MILWAUKEE, Wisconsin—Osteoarthritis (OA) looks likely to join gout as a disease that requires close attention to crystals in the joints. In a review of calcium deposition diseases published in Current Opinion in Rheumatology, Ann K. Rosenthal, MD, professor of medicine at the Medical College of Wisconsin, in Milwaukee, points to both calcium pyrophosphate dihydrate (CPPD) and basic calcium phosphate (BCP) crystals as likely culprits.1
CPPD deposition disease, with a prevalence of .42%, approaches the .46% prevalence of gout and thus "is not a rare condition," according to Dr. Rosenthal. For want of a better approach, radiographic chondrocalcinosis is typically used to detect CPPD deposition disease in population-based studies; however, diagnosis remains a problem. "The clinical overlap between CPPD deposition disease and other clinical syndromes remains a challenge for clinicians," Dr. Rosenthal says. She notes that the spine is a particularly under-recognized site of CPPD crystal deposition.
Better diagnostic tools are needed. "There are currently no widely available tests that accurately detect BCP crystals in synovial fluid. CPPD crystals are detectable under polarizing light microscopy, and their presence in synovial fluids remains the gold standard for the diagnosis of CPPD deposition disease. In a typical clinical setting however, synovial fluid examination may have only about a 12% sensitivity for CPPD crystal detection," Dr. Rosenthal writes. Furthermore, cholesterol crystals can be misidentified as CPPD, and magnetic resonance imaging "is particularly poor at distinguishing meniscal tears from CPPD crystal deposits, as both appear as signal voids." She also notes that BCP crystals might be even more common than CPPD in the arthritic joint but "lack even a radiographic correlate."
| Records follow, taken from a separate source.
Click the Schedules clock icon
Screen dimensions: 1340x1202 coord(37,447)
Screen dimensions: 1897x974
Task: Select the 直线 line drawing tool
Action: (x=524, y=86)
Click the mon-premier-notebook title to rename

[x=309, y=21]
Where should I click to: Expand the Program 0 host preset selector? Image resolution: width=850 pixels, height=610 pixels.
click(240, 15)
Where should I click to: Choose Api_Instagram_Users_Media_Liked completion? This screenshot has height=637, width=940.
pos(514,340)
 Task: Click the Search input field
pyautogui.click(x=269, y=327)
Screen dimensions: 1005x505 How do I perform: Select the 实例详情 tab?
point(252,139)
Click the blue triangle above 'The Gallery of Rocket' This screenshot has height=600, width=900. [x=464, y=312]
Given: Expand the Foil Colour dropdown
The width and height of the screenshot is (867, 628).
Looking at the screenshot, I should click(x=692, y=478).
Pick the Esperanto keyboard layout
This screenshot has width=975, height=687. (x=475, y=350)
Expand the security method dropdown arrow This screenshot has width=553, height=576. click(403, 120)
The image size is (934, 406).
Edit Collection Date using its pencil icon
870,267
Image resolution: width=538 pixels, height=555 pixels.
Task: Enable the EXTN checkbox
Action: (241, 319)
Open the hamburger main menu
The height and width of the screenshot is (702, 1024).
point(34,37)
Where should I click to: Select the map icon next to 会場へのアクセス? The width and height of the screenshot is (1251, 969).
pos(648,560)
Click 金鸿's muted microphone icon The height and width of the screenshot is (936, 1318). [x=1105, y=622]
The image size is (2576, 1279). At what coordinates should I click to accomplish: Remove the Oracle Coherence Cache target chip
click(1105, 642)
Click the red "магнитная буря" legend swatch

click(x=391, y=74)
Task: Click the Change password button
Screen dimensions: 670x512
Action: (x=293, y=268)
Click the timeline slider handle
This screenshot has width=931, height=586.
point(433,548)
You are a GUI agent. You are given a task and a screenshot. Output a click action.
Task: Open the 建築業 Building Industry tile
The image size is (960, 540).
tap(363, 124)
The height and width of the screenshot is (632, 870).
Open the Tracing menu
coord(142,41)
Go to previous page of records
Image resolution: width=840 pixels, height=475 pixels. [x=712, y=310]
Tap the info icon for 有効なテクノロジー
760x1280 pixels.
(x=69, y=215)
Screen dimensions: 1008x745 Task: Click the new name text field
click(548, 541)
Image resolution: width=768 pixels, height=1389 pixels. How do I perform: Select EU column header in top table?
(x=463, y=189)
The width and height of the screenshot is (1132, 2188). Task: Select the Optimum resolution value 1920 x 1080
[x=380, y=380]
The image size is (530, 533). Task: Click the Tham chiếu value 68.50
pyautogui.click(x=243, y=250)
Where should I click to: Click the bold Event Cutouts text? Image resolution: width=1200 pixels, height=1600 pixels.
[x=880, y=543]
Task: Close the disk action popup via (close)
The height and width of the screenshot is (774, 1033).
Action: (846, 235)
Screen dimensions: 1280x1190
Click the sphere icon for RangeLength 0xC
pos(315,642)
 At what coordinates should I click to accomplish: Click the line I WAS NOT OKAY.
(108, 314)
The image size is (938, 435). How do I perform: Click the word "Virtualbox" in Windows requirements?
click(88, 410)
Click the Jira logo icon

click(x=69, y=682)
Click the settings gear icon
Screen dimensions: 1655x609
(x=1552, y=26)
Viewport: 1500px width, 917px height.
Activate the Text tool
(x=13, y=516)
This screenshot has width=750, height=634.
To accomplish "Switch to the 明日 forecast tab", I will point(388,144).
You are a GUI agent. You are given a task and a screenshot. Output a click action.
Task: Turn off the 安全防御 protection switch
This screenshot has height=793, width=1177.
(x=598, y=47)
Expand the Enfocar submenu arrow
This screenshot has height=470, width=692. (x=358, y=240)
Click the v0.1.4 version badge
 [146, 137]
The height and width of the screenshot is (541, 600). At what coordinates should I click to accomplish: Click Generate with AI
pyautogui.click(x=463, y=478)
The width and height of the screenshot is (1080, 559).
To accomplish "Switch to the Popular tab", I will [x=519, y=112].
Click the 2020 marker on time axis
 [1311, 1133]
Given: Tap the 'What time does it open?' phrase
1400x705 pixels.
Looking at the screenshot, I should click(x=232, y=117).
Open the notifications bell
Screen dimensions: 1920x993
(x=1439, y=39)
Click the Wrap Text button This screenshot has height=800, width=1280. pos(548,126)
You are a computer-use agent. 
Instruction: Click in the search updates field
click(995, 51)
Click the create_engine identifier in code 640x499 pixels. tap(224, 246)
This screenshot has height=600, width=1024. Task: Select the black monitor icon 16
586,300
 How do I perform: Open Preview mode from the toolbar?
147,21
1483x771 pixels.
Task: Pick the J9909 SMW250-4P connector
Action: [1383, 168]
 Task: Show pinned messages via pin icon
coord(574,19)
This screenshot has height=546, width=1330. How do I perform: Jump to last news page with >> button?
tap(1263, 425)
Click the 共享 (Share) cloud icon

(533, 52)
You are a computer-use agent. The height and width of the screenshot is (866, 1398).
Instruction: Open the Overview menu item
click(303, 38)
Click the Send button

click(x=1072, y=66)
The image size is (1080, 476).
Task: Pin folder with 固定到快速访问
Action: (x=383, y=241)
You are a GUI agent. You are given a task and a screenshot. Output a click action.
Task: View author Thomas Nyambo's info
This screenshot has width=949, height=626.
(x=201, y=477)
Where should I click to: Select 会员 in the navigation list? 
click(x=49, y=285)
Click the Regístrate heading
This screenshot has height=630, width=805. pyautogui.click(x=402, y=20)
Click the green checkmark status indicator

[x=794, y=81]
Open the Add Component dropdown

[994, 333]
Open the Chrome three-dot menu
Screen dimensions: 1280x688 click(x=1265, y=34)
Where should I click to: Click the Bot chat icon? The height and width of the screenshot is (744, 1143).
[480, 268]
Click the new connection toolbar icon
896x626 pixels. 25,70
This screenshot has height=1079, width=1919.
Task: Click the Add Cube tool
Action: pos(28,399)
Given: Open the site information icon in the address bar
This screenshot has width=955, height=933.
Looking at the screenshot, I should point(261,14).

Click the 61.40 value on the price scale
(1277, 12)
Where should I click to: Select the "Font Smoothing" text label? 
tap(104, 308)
Understanding underlying mechanisms of action is also a challenge. Chondrocytes near CPPD crystal deposits are "unusually large" and had other features characteristic of "the hypertrophic chondrocytes responsible for matrix mineralization in growth plate cartilage," and factors driving this change in phenotype probably involve transglutaminase enzymes. Levels of these enzymes are elevated in OA cartilage and with aging, and they mediate pathologic mineralization of articular cartilage.
Treatment is currently only symptomatic, usually involving intra-articular steroids and NSAIDs, but preclinical studies by Herman S. Cheung, PhD, et al, suggest that this might change. Dr. Cheung, the James L. Knight professor of biomedical engineering in the department of medicine at the University of Miami in Coral Gables, Florida, recently reported that blocking the deposition of calcium-containing crystals can reduce cartilage degeneration in an animal model of OA.2 Dr. Cheung used a new synthesized formulation of phosophocitrate, CaNaPC, in a guinea pig OA model in which meniscal calcification correlates with aging and with the progression of joint damage. Treatment with the calcium crustal inhibitor reduced meniscal calcification and arrested OA progression.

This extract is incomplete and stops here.